Palm oil to test resistance

Gnanasekaar T | Updated on January 16, 2018 Published on October 31, 2016


Malaysian palm oil futures on the Bursa Malaysia Derivatives ended lower on Monday on declining exports, weakness in the soya oil futures and lack of any further bullish cues.

Exports of Malaysian palm oil products for October 1-31 fell 6.4 per cent to 1,288,894 tonnes in September, cargo surveyor Intertek Testing Services said.

CPO active month January futures are moving broadly in line with our expectations. As mentioned earlier, we are seeing adequate confirmation of a bullish reversal that has materialised. The medium- to long-term picture also continues to exhibit bullish tendencies.

Strong supports are now seen at MYR 2,750-65/tonne range followed by 2,730 levels and while supports hold, prices are expected to edge higher again towards important near-term resistance at 2,935-45 levels or even higher in the coming sessions.

A downward correction is expected after a test of 2,945-50 zone, failing which the rally could get wings to take out the psychological resistance at 3,000 levels also.

In the medium-term picture, there is scope for this uptrend to turn into a very strong one even targeting 3,120-3,200 levels.
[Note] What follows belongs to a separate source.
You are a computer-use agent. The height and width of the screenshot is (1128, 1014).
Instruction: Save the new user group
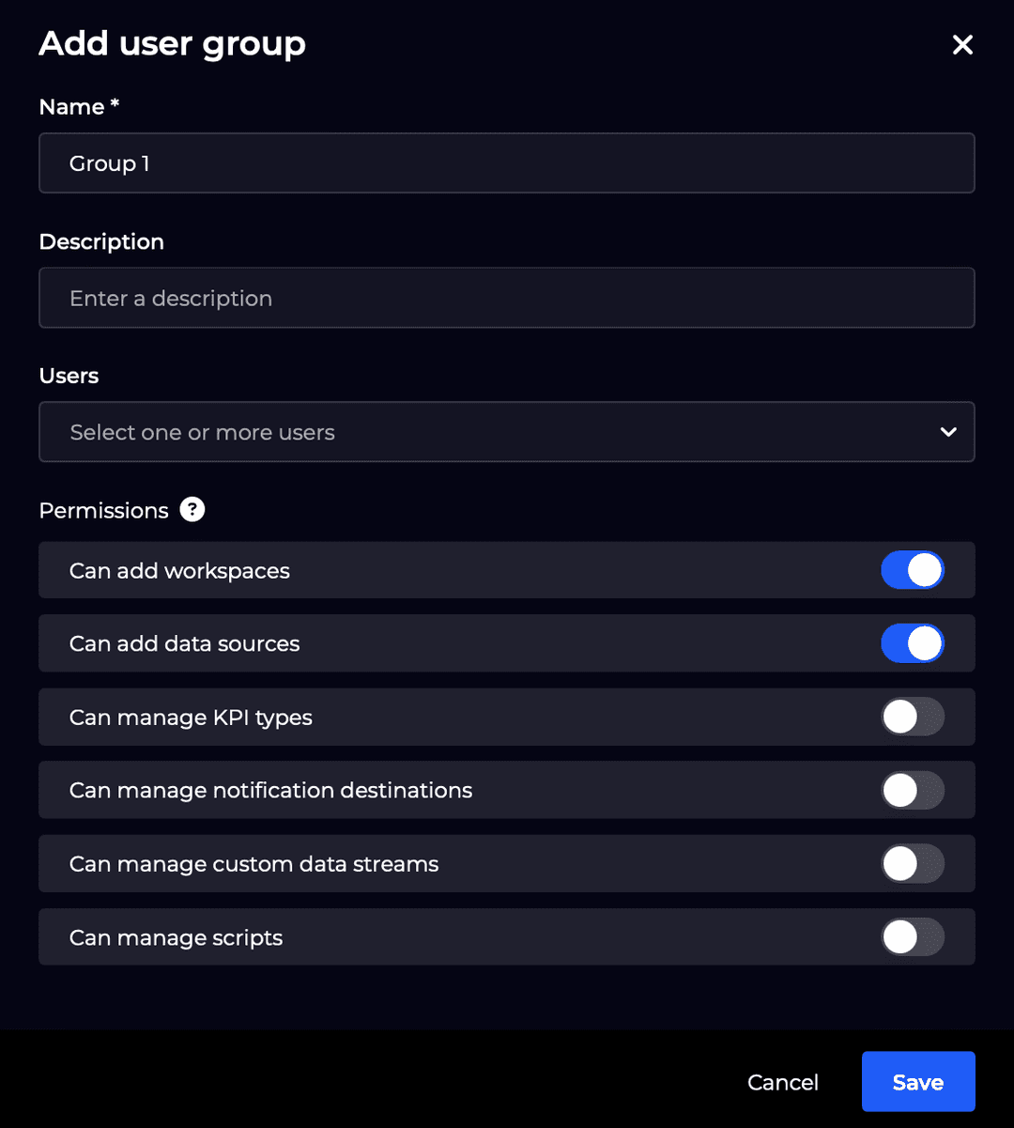click(917, 1081)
But, this could happen only after some corrective declines.

Favoured view expects a minor consolidation in the 2,700-2,800 range followed by a strong rally higher again. Unexpected decline below 2,720 could postpone the bullishness.
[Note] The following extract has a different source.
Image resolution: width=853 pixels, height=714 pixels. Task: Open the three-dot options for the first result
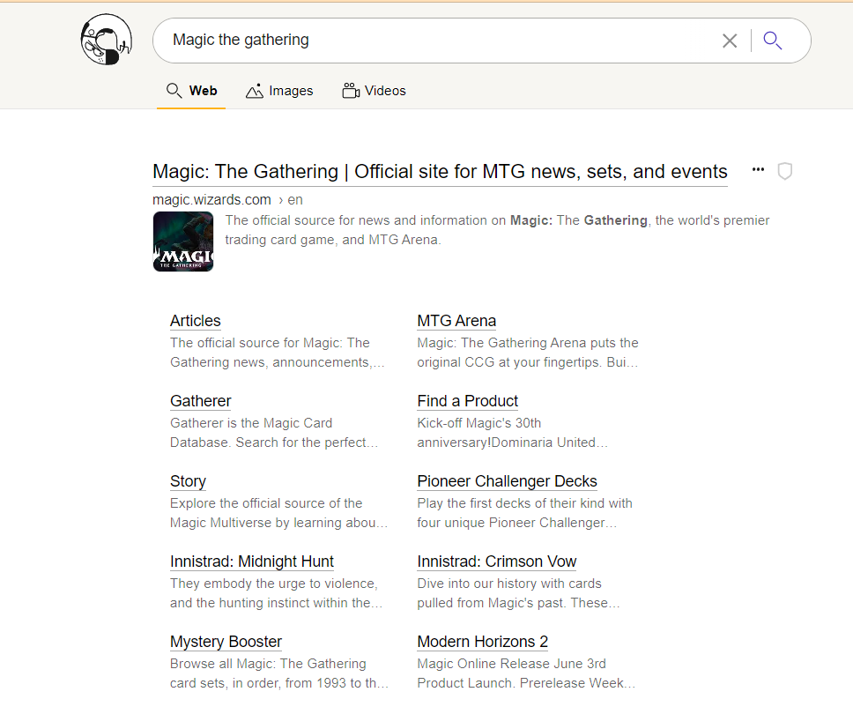pyautogui.click(x=758, y=170)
Such a fall could see stronger supports around 2,665-70 on levels being a very important medium-term support level.

Wave counts: One of our targets at 1,850 was met. The rally from there looks very impressive.
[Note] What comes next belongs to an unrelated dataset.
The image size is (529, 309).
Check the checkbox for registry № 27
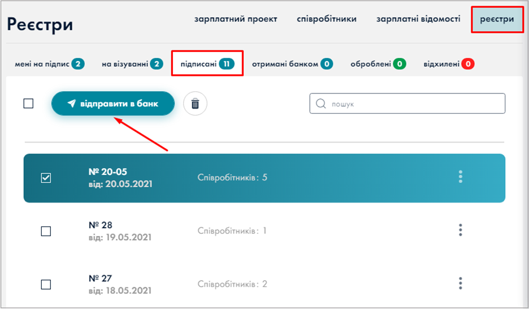click(x=46, y=284)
As mentioned earlier, we expected prices to push higher towards 2,645 initially and then correct lower in a corrective pattern towards 2,460 or even lower to 2,225 , and then subsequently rise towards a medium to long-term target at 3,125 , which could bring this current impulse to an end.

The medium- to long-term expectation, that we have been having is slowly materialising and the impulse wave is under way. We have maintained for several weeks now that any dips could prove to be opportunity to participate in the upcoming uptrend.

However, the picture could turn weak if prices unexpectedly went below 2,400 levels now.

RSI is in the neutral zone now indicating that it is neither overbought nor oversold. The averages in MACD are above the zero line of the indicator hinting at a bullish reversal in trend. Only a crossover again below the zero line could hint at weakness again.

Therefore, look for palm oil futures to test the resistance levels.

Supports are at MYR 2,750, 2,720 and 2,670. Resistances are at MYR 2,820, 2,900 and 2,945.

The writer is the Director of Commtrendz Research. There is risk of loss in trading.